When you really feel the urge for a bullnose or a chisel plane, then get the 3110 by all means. And when this seems a tad too small, send off for a LN/Record type 073 - it's the Magnum 44 of shoulder planes. Having got this far in your understanding of the delights of these little fellows, you will probably want to get the Clifton 400 teeny weeny bullnose plane.

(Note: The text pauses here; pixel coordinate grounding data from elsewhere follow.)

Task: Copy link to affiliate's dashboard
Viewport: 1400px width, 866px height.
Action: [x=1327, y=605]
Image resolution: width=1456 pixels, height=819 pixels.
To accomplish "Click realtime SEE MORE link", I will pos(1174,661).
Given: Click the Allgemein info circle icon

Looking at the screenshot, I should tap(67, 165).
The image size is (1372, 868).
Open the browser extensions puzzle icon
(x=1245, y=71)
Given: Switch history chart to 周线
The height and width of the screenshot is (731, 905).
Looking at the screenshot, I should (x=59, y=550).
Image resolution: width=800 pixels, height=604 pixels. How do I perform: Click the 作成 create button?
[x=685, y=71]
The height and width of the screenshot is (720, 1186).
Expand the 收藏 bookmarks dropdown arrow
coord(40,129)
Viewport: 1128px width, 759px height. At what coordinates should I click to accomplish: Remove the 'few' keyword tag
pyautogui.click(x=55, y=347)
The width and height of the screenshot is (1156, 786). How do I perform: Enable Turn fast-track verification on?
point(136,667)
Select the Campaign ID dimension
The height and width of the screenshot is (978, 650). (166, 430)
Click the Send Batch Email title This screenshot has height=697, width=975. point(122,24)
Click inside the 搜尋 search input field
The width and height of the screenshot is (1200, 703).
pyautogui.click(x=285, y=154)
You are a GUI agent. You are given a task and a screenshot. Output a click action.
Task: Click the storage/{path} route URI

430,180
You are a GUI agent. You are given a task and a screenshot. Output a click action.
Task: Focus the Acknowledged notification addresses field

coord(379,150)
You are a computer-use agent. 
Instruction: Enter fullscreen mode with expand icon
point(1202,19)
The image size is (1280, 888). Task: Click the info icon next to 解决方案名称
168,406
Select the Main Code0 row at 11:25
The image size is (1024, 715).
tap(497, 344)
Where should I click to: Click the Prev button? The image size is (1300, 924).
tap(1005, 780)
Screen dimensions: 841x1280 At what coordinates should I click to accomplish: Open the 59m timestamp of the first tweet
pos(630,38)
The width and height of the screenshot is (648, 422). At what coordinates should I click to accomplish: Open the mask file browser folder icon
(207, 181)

After this you are ready to hit the auctions for some really nice old stuff because by now you will know what you really need!


----------



## Anonymous (15 Apr 2004)

Esp,

I was in a similar position 18 months or so ago. I bought a Clifton 3110 from one of the shows, and haven't been disappointed. In fact I was using it yesterday to clean up the long tenons prior to fitting breadboard ends to an oak table top. It's not the most comfortable of planes to hold, but that's probably not helped by my technique.

I've not used it in either bullnose or chisel configuration, but bought it deliberately for its utility in all these ways, rather than leaping straight into the deep end with a single use tool. Having said this, it will of course depend upon the jobs you've got for it, the budget available for tools and the number of jobs in future that are likely to need a ***wide range*** of planes from which you can choose the most suitable!

Not sure if that helps, I know it conflicts with what Chris suggests, but it does really come down to what you expect to use it for :? 

AG


----------



## Adam (16 Apr 2004)

I've got the LN Large Shoulder plane (see avatar left!). I'm really pleased with it - but haven't tried the others you mention.

To be honest, I think all the suggestions you make will be quite satisfactory, based on what I've read - perhaps you should try and get along to a show and actually try them before making a decision?



Adam


----------



## Anonymous (16 Apr 2004)

Cheers folks,

I'm intrigued by the veritas, but curious about the need for the knob on the lever cap - none of the others have it! Maybe Rob Lee can give us insights as to why they decided to put it on. The screws to set the position of the iron look like a good idea - certainly in its favour.

Waterhead - I know what you mean about needing loads of planes...my set is growing rapidly. Double figures. Oh dear! And as I said, haven't even got to the shoulder planes yet!

~Esp


----------



## Rob Lee (16 Apr 2004)

Espedair Street":i8389xh7 said:


> Cheers folks,
> 
> I'm intrigued by the veritas, but curious about the need for the knob on the lever cap - none of the others have it! Maybe Rob Lee can give us insights as to why they decided to put it on. The screws to set the position of the iron look like a good idea - certainly in its favour.
> 
> ...



Hi - 

The brass knob is hard to explain - all you have to do is pick the plane up, and you'll be saying "where have you been all my life!" ! I find it hard to describe it without sounding like a snake-oil salesman. It's as comfortable as a handshake....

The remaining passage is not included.